Ask a pro photographer and he would always insist that you don’t use the on-camera flash. He would give you a number of reasons for not doing that to convince you to buy an external flash and use that off-camera. Simply put, off-camera flash gives much better results than an off-camera flash. However this also where the problem starts.

A lot of amateur photographers using off-camera flash for the first time complain that they have black bands on their photos and they can’t seem to make any head or tail as to why that’s happening. Keep reading if you also have the same problem.

Gellin' 2 YN460 vs 430EX II
Joseph Vasquez Gellin’ 2 YN460 vs 430EX II

 

The culprit is the way your camera shutter works. All single lens reflex cameras (both digital and film) have what is known as a focal plane shutter. A focal plane shutter is located on the camera, right in front of the image medium (film or digital sensor). This focal plane shutter has two shutter curtains that open and closes when the shutter release is pressed. For slower shutter speeds the first curtain opens and travels across the height of the sensor (modern focal plane shutter curtains travel vertically). When it travels to the other end the second curtain starts travelling in order to close the image medium. A flash is fired to sync with this movement and is ideally triggered in between when the first curtain has stopped travelling and before the second curtain has begun to travel.

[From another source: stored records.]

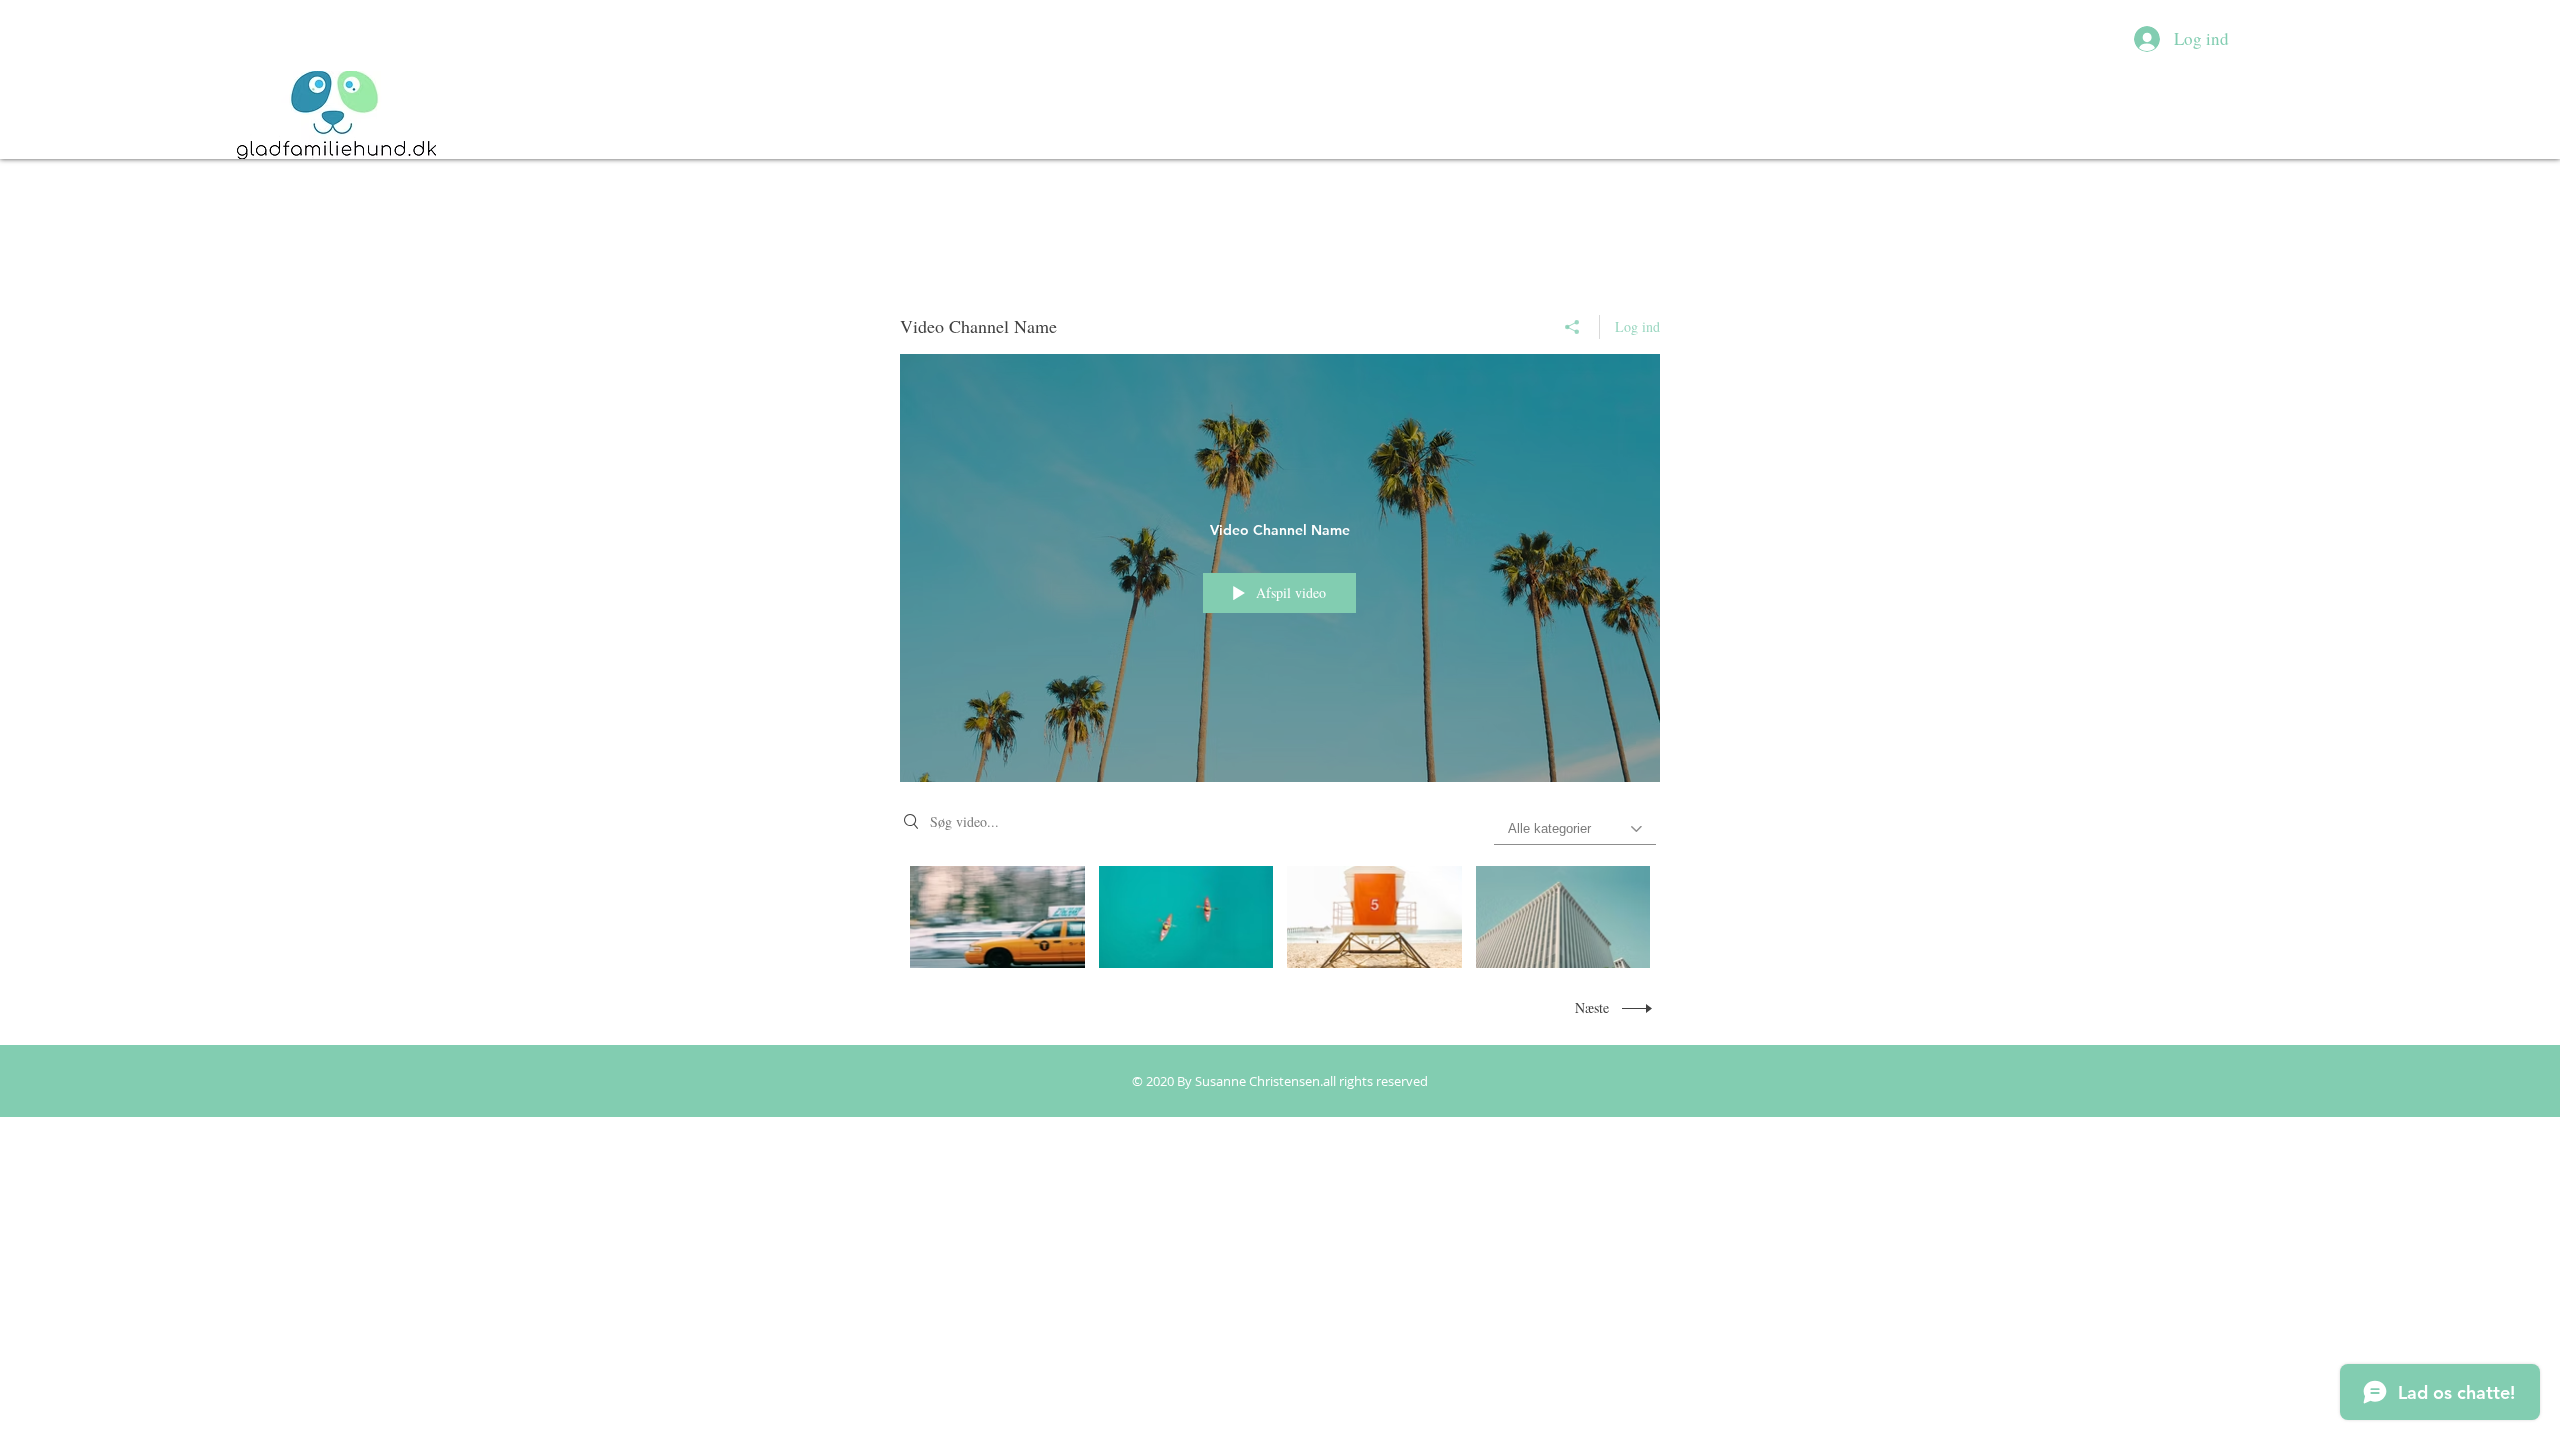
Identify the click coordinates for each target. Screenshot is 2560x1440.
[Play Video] (997, 916)
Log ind (1637, 326)
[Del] (1572, 327)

The problem starts when you increase the shutter speed. The above mechanism is repeated till about 1/200 of a second, only quicker. This means the window of opportunity for firing the flash and making a perfectly exposed image becomes smaller and smaller with faster shutter speeds.

You may ask at this point,

“Well, my flash says it can fire at much faster speeds. So, why can’t I beat the camera for speed?”

This is because when you start using even faster shutter speeds say, 1/500 of a second and higher, the above mechanism no longer operates the same way. At such higher shutter speeds the second curtain starts moving to close the image medium even before the first curtain has completed its run. This means essentially, you have a narrow slit which travels across the image medium in order to expose it.

1/250th second sync - EPSN2059lr by Lars Plougmann
1/250th second sync – EPSN2059lr by Lars Plougmann

A narrow slit travelling across the image medium essentially means you cannot expose the whole image at one go. When the flash is fired (at higher speeds) only a part of the image is exposed (the part that was open when the flash was fired). The part that was already closed by the rear curtain (the top part for modern cameras) will have a black band.

The solution is to always use a flash speed that is at least the same or slower than the shutter speed used. This way the flash will have more time to expose the whole of the image as the slit travels across the image medium.

Tressa - Kakaako Photoshoot
Tressa – Kakaako Photoshoot by Kyle Nishioka

Remember, this problem will only crop-up when you are using an off-camera flash. If you are using a pop-up flash or an external flash that is attached to the camera via the hot-shoe or a TTL cable, it will automatically be set to the maximum sync speed allowable (for Nikon cameras it is 1/250 and for Canon 1/200 of a second) for a proper exposure. However, if you are using an incompatible flash mounted on the camera, you will still have to set the flash speed manually.